Members of the dissolved Shura Council, who are meeting in the Rabaa al-Adaweya mosque, called Monday for filing a lawsuit with the International Criminal Court against what they called “coup perpetrators,” charging army personnel with violations against humanity and with instigating a bloody massacre in Egypt.
Former MPs did not make clear what they meant meant by the ICC as Egypt is not a signatory to the Rome Statute, the court's founding document.
Gamal Heshmat, a leading figure of the Muslim Brotherhood, said that the council is in permanent session until deposed President Mohamed Morsy returns to office from his forced detention. He held the Interior Minister responsible for the killing and wounding of thousands of demonstrators.

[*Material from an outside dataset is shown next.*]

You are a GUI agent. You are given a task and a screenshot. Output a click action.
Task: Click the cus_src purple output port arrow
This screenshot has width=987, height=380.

The council requested what it called “honorable” leaders of the armed forces to adhere to constitutional legitimacy, and called on the Inter-Parliamentary Union and international human rights organizations to hold an emergency session and reject the coup and the dissolving of the Shura Council.
It also called for deporting the American and Israeli ambassadors, saying they helped orchestrate the coup.
It further stressed its rejection of what it considers a “military coup" government, and called for not recognizing any of its decisions or agreements, including a potential IMF loan agreement, and to only recognize the resigned ministers of Hisham Qandil’s government.
The council condemned the confiscation of freedoms, and demanded that  religious satellite channels, loyal to Morsy, be reopened, and that politicians and journalists who have been detained since the coup be released.
It expressed its condolences for the families of the martyrs of the armed forces who died in numerous incidents, including the Wadi al-Natroun prison break.
Ahmed Fahmy, head of the dissolved council, said at the beginning of the meeting, which he described as “exceptional,” that 100 members of the council had requested the session to discuss the military coup against the elected president, and that the quorum was reached as 140 members attended.